Identification of DAXX as a restriction factor of SARS-CoV-2 through a CRISPR/Cas9 screen
Alice Mac Kain, Ghizlane Maarifi, Sophie‐Marie Aicher, Nathalie J. Arhel, Artem Baidaliuk, Sandie Munier, Flora Donati, Thomas Vallet, Quang Tran, Alexandra Hardy, Maxime Chazal, Françoise Porrot, Molly OhAinle, Jared Carlson-Stevermer, Jennifer Oki, Kevin Holden, Gert Zimmer, Etienne Simon‐Lorière, Timothée Bruel, Olivier Schwartz, Sylvie van der Werf, Nolwenn Jouvenet, Sébastien Nisole, Marco Vignuzzi, Ferdinand Roesch
Abstract
Interferon restricts SARS-CoV-2 replication in cell culture, but only a handful of Interferon Stimulated Genes with antiviral activity against SARS-CoV-2 have been identified.

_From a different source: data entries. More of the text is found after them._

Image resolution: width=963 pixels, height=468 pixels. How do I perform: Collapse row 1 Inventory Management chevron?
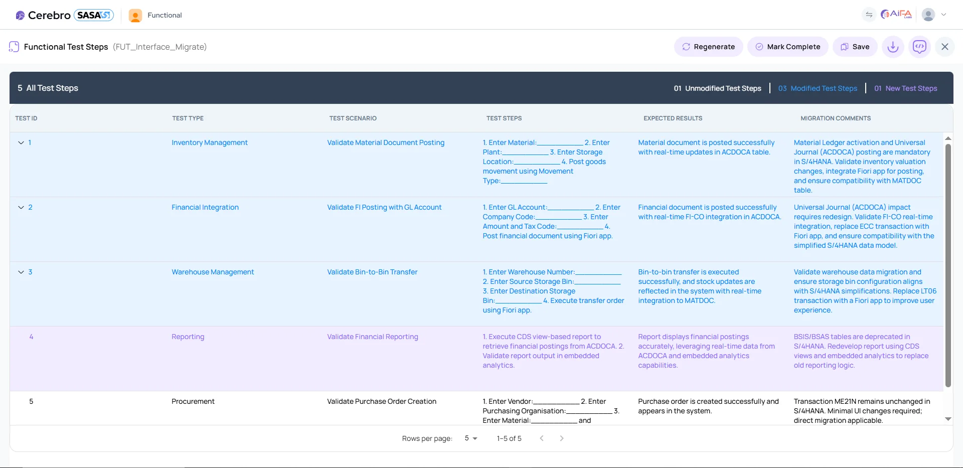click(x=21, y=142)
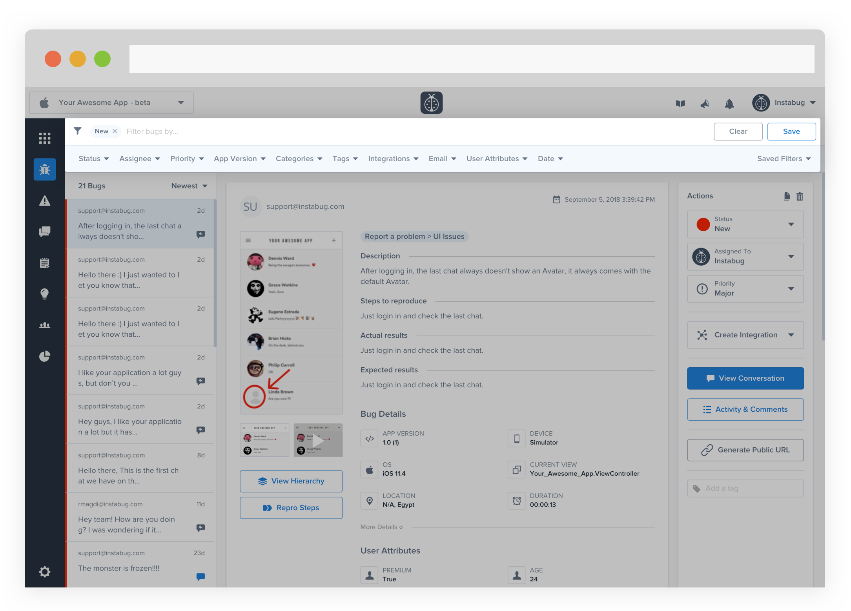
Task: Click the View Conversation button
Action: [x=745, y=378]
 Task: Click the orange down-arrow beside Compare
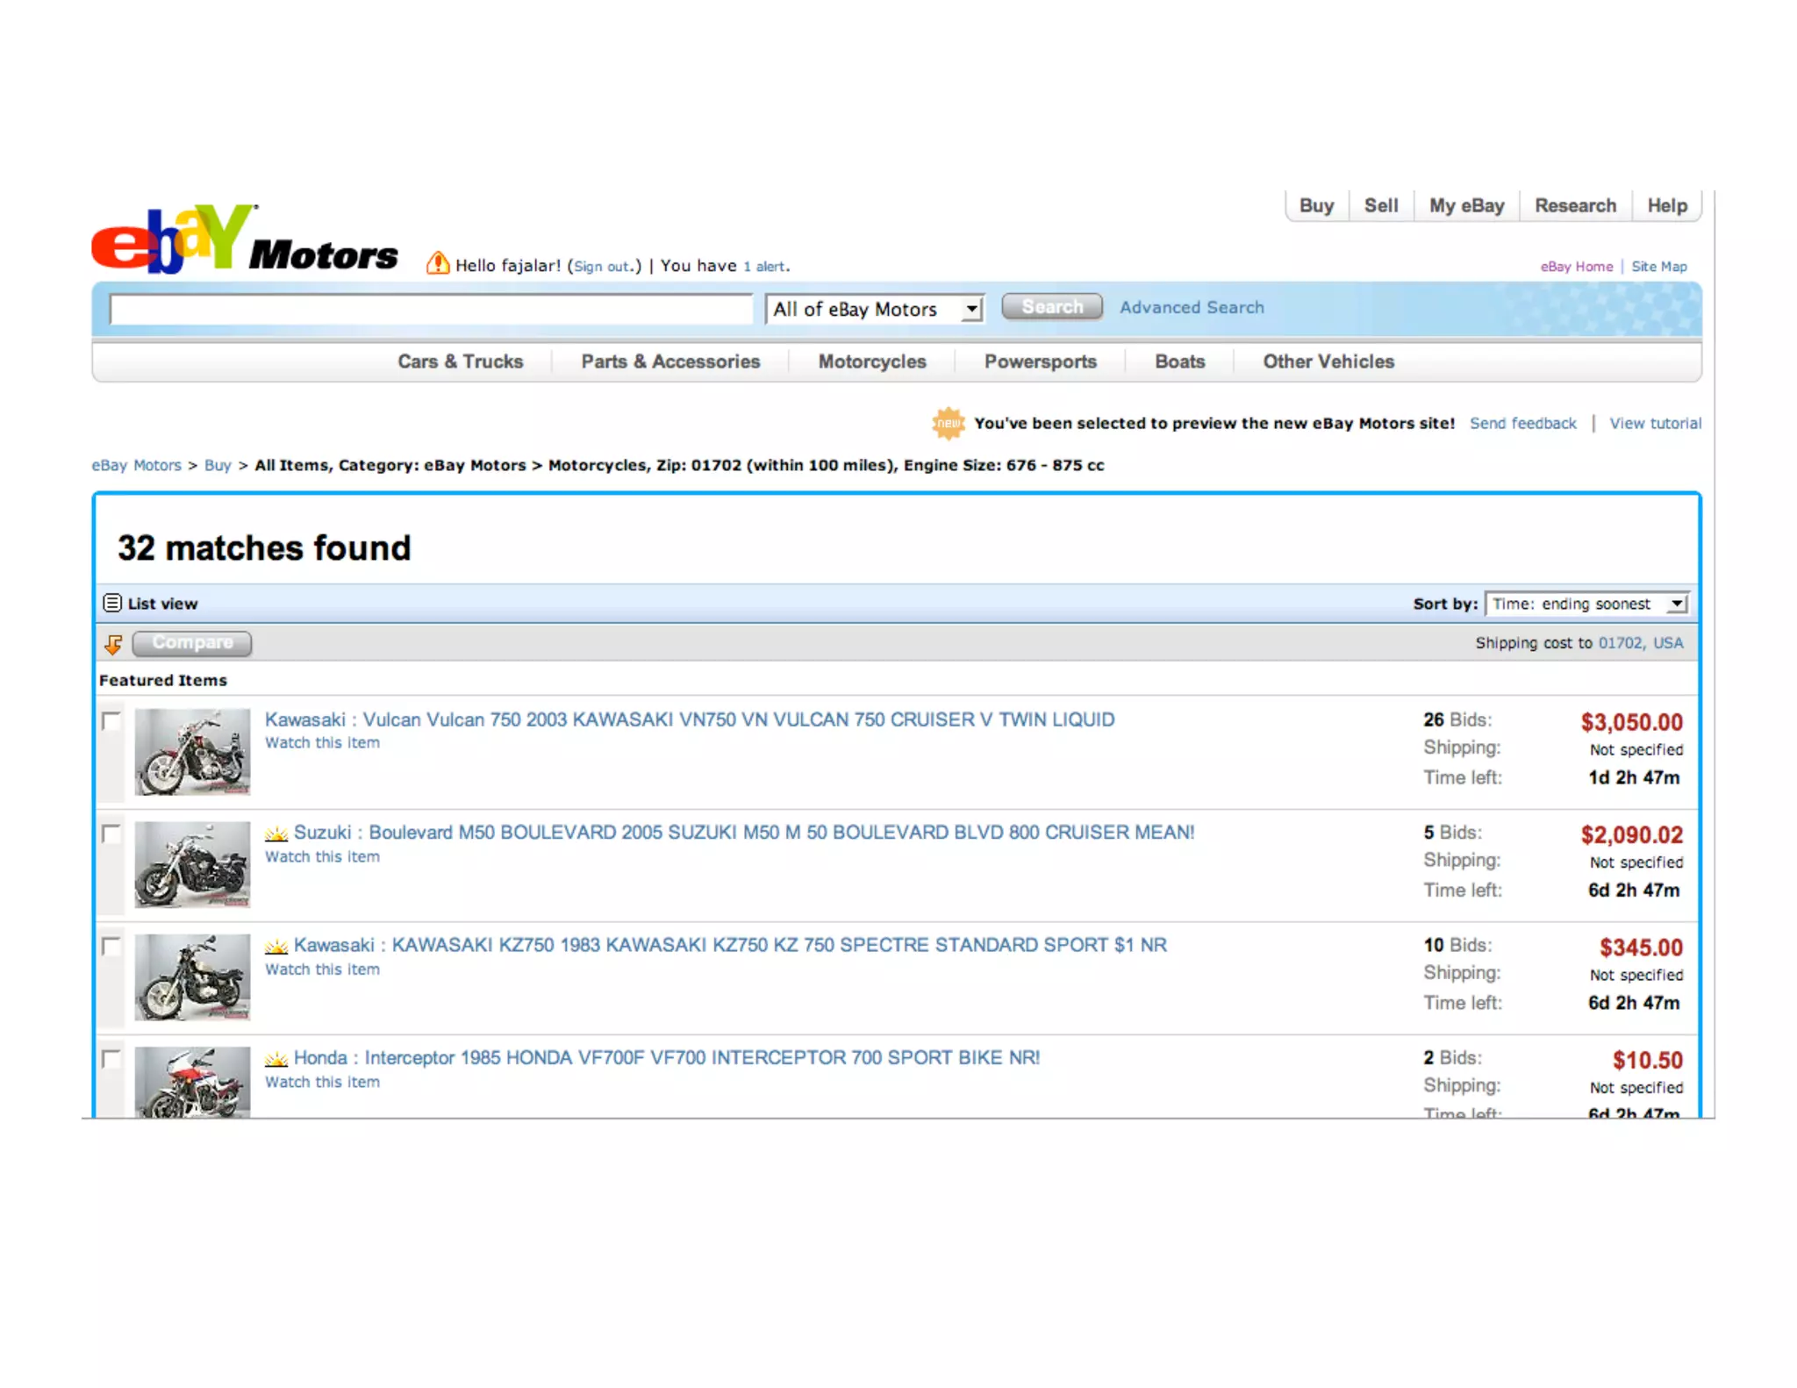[113, 644]
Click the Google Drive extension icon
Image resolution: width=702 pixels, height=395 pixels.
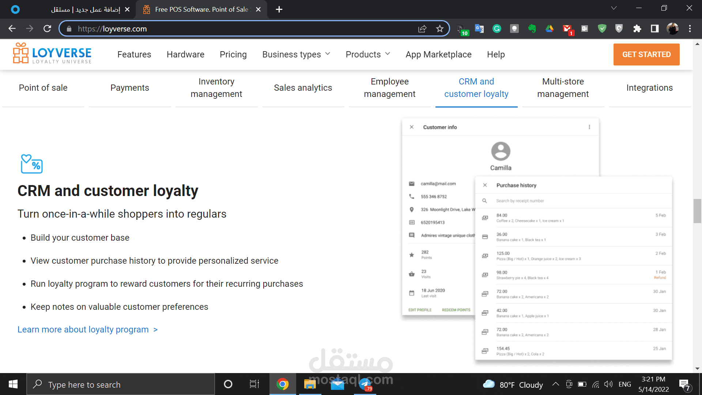pyautogui.click(x=549, y=29)
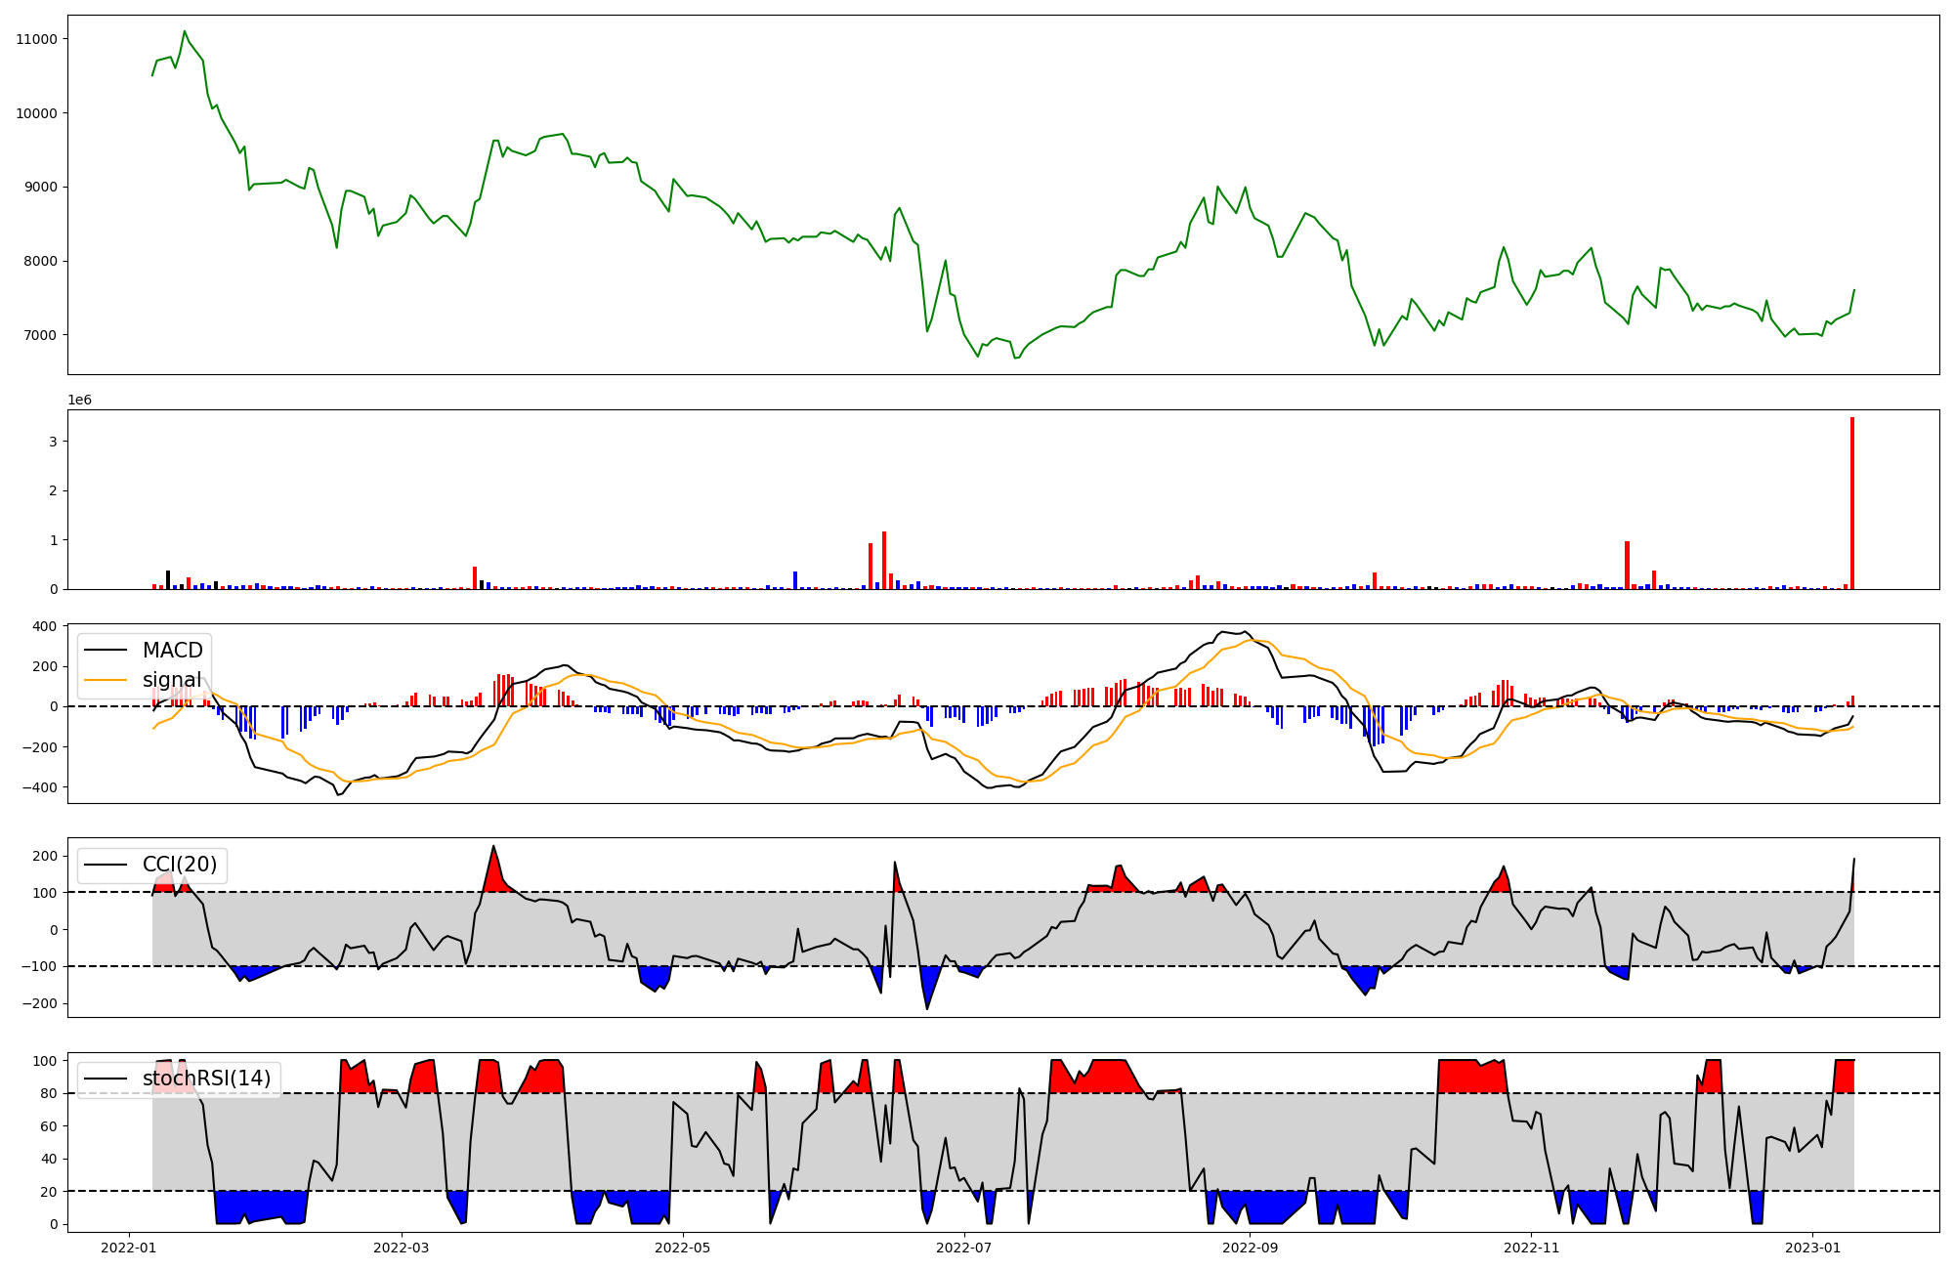The image size is (1954, 1270).
Task: Click the 2022-11 x-axis date label
Action: pyautogui.click(x=1531, y=1248)
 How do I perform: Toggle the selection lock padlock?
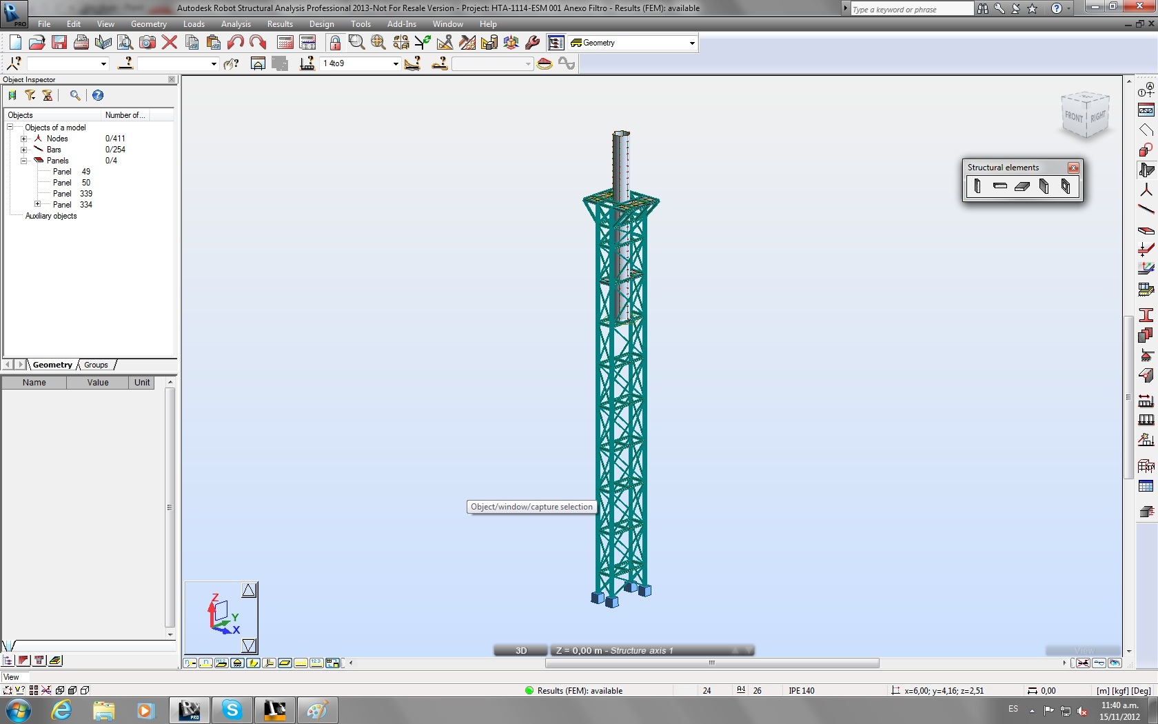(x=335, y=42)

Here, we describe a functional CRISPR/Cas9 screen aiming at identifying SARS-CoV-2 restriction factors. We identify DAXX, a scaffold protein residing in PML nuclear bodies known to limit the replication of DNA viruses and retroviruses, as a potent inhibitor of SARS-CoV-2 and SARS-CoV replication in human cells. Basal expression of DAXX is sufficient to limit the replication of SARS-CoV-2, and DAXX over-expression further restricts infection. DAXX restricts an early, post-entry step of the SARS-CoV-2 life cycle. DAXX-mediated restriction of SARS-CoV-2 is independent of the SUMOylation pathway but dependent on its D/E domain, also necessary for its protein-folding activity. SARS-CoV-2 infection triggers the re-localization of DAXX to cytoplasmic sites and promotes its degradation. Mechanistically, this process is mediated by the viral papain-like protease (PLpro) and the proteasome. Together, these results demonstrate that DAXX restricts SARS-CoV-2, which in turn has evolved a mechanism to counteract its action.